■ WHAT IS EXPECTED
Output verbatim the lines beginning at the one that contains "Task: Click the table" and ending at the last line of the material, inclusive of both.

■ THE RECORDS

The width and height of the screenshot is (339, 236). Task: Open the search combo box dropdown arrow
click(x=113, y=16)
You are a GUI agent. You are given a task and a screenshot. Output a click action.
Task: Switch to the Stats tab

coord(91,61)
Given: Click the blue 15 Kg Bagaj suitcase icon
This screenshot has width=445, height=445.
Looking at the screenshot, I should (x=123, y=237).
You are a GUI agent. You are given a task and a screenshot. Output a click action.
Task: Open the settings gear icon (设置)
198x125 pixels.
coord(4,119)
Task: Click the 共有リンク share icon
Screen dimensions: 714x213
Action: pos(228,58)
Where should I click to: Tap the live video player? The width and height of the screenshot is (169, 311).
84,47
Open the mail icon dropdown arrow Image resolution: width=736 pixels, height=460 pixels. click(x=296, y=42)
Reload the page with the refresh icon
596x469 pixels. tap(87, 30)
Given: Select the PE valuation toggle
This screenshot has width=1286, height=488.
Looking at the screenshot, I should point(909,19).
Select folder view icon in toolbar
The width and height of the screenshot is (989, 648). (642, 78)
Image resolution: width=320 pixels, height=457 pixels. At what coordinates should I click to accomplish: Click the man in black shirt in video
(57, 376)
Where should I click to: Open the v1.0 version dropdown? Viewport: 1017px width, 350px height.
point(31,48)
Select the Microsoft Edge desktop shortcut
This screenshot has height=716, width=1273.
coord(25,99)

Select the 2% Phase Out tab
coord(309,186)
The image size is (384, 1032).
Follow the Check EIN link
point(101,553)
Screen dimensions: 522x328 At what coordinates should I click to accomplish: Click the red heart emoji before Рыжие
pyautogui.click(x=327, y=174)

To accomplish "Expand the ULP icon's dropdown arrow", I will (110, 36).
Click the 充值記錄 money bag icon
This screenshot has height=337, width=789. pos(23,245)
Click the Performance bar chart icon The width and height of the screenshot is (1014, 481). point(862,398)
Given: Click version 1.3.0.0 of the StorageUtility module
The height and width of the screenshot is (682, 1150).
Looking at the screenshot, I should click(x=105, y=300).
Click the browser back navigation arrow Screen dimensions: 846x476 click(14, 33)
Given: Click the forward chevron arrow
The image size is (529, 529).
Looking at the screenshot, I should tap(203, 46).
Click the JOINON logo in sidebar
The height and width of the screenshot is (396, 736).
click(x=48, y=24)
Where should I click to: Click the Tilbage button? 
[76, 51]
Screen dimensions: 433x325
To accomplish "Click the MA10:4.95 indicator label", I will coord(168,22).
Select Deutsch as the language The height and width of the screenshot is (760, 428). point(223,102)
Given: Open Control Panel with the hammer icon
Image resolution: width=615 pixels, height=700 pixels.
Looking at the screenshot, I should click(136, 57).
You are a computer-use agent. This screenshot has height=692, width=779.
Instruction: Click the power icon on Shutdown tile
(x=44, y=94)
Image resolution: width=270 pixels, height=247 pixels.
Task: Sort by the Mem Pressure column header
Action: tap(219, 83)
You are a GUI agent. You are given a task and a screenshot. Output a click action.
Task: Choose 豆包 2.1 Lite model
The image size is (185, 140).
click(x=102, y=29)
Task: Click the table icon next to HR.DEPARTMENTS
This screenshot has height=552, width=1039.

■ RESPONSE
Task: Click the table icon next to HR.DEPARTMENTS
This screenshot has height=552, width=1039.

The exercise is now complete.